I'm trying to manipulate ID3 tags in MP3 Files using Java ID3 Tag Library. However, when i try to do ANYTHING using an "MP3File" class, i'm getting IOException: Negative Seek Offset;

Here's an example code and the stacktrace:

package com.test;

import java.io.File;
import java.io.IOException;

import org.farng.mp3.MP3File;
import org.farng.mp3.TagException;

public class MP3Test {

    public static void main(String[] args) throws IOException, TagException {

        File f = new File("test.mp3");

        MP3File mp = new MP3File(f);

        System.out.println(mp.getFrequency());
    }


    }
--------------------------------------------------------------------------------

Exception in thread "main" java.io.IOException: Negative seek offset
    at java.io.RandomAccessFile.seek(Native Method)
    at org.farng.mp3.id3.ID3v1.seek(Unknown Source)
    at org.farng.mp3.id3.ID3v1.read(Unknown Source)
    at org.farng.mp3.id3.ID3v1.<init>(Unknown Source)
    at org.farng.mp3.MP3File.<init>(Unknown Source)
    at org.farng.mp3.MP3File.<init>(Unknown Source)
    at com.test.MP3Test.main(MP3Test.java:15)

As you see, even an basic operation throws me an exception, making it really hard for me to really develop something... The MP3 file that i'm trying to read is working perfectly fine. So, any ideas on why is this happening and/or how to solve it??

No correct solution

OTHER TIPS

So, any ideas on why is this happening and/or how to solve it??

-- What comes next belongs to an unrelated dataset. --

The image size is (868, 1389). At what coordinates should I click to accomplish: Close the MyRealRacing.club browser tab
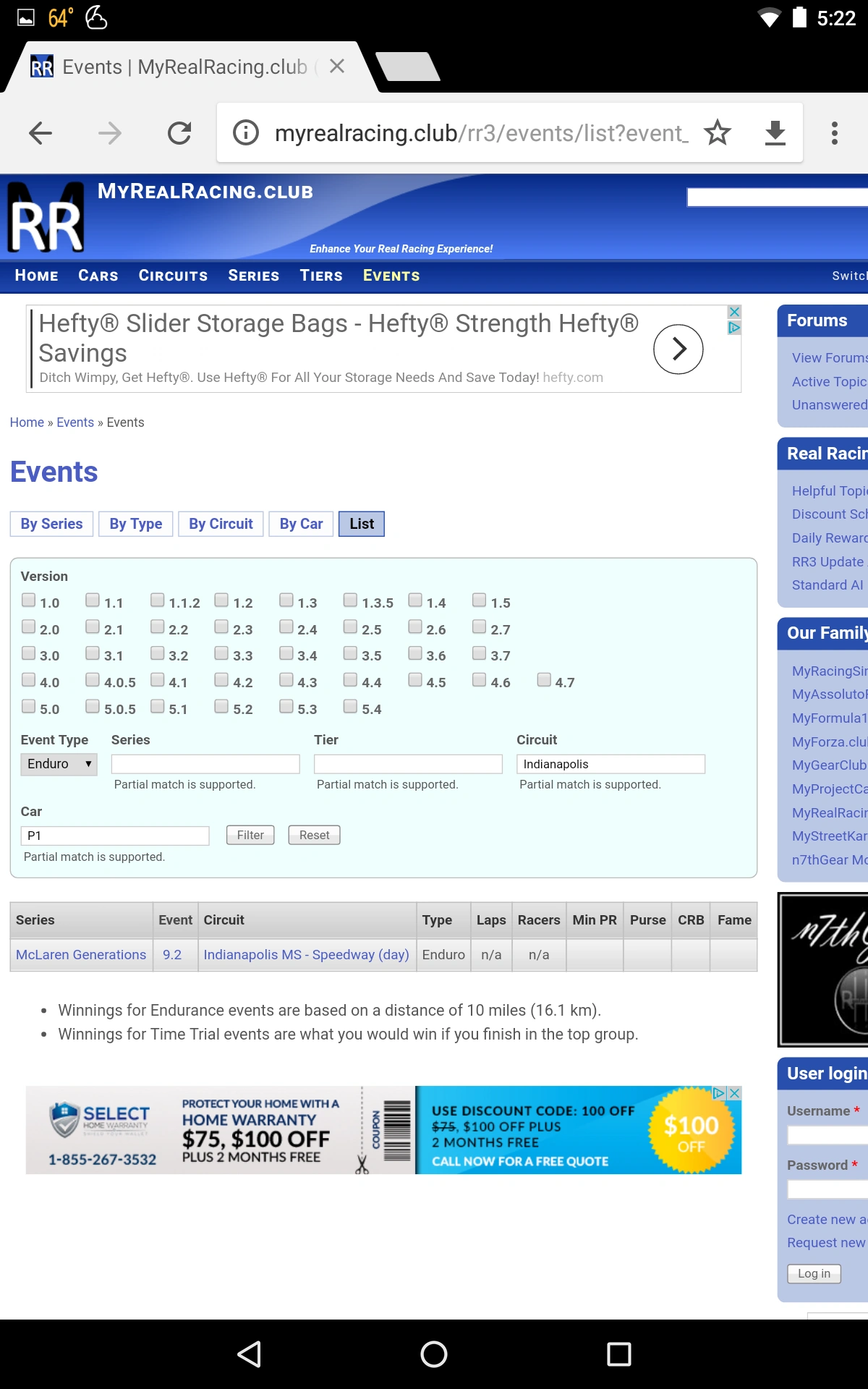336,67
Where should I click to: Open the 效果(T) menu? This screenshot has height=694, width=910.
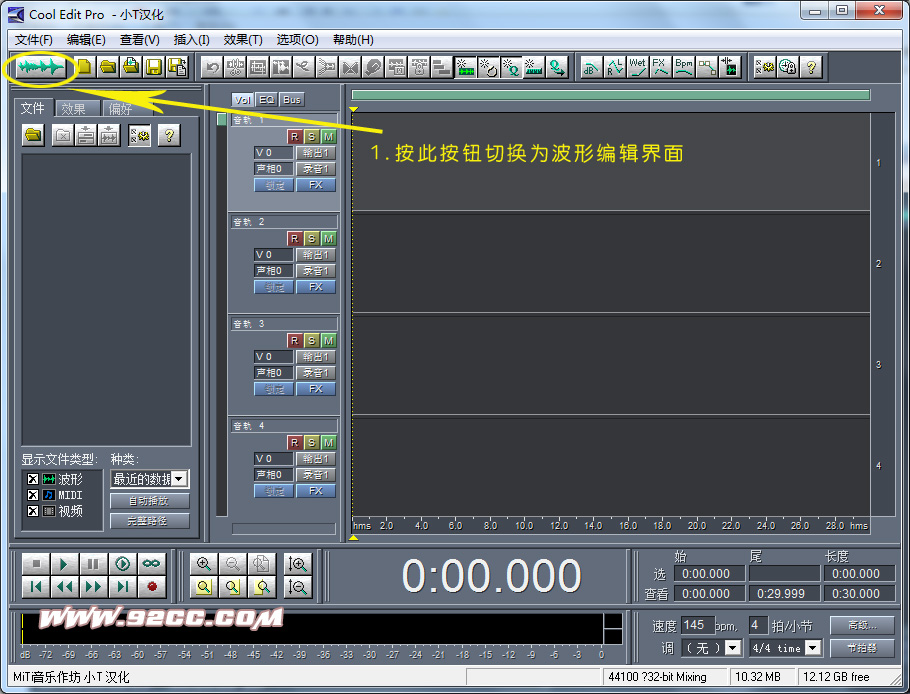coord(243,40)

At the risk of stating the obvious, there are 2 possible cause for the problem:

  • The MP3 file is broken in some subtle way that doesn't prevent it from "working" ... which I presume means playing in some non-Java player.
  • The library is buggy and it is not handling something properly.

Solutions?

  • Try a different MP3 file.
  • Try multiple files from different sources, in case it is something to do with MP3 files produced by a particular piece of software.
  • Run the library using a Java debugger to find out what is actually causing the exception. This will probably entail reading the MP3 specs to decide whether there is some mismatch between 1) the code, 2) the spec and 3) the bytes in the file.

You asked this as a programming question so I assume that you are a programmer, and are capable of troubleshooting in general, and in particular in finding / reading specs, and debugging Java.


OK ... since you don't appear to have made any progress with this yourself, I took a look at the source code I found here. (Of course, this might be the wrong version, but you didn't say what version of the library you were using ...)

It appears that the problem is occurring in line 309 of org.farng.mp3.id3.ID3v1.java in the seek method:

// If there's a tag, it's 127 bytes long and we'll find the tag
file.seek(file.length() - 128);

Now the only way that that could possibly give a negative seek offset exception is if file.length() returns a file length less than 128. That should never happen for a valid MP3 file.

So my guess is that either you are trying to read truncated MP3 files, or files that are not MP3 files at all, or you are trying to read the files from some device/file system that doesn't report file sizes properly.

(It is worth reading the javadocs for File.length() for clues as to why it might return a strange value; e.g. zero.)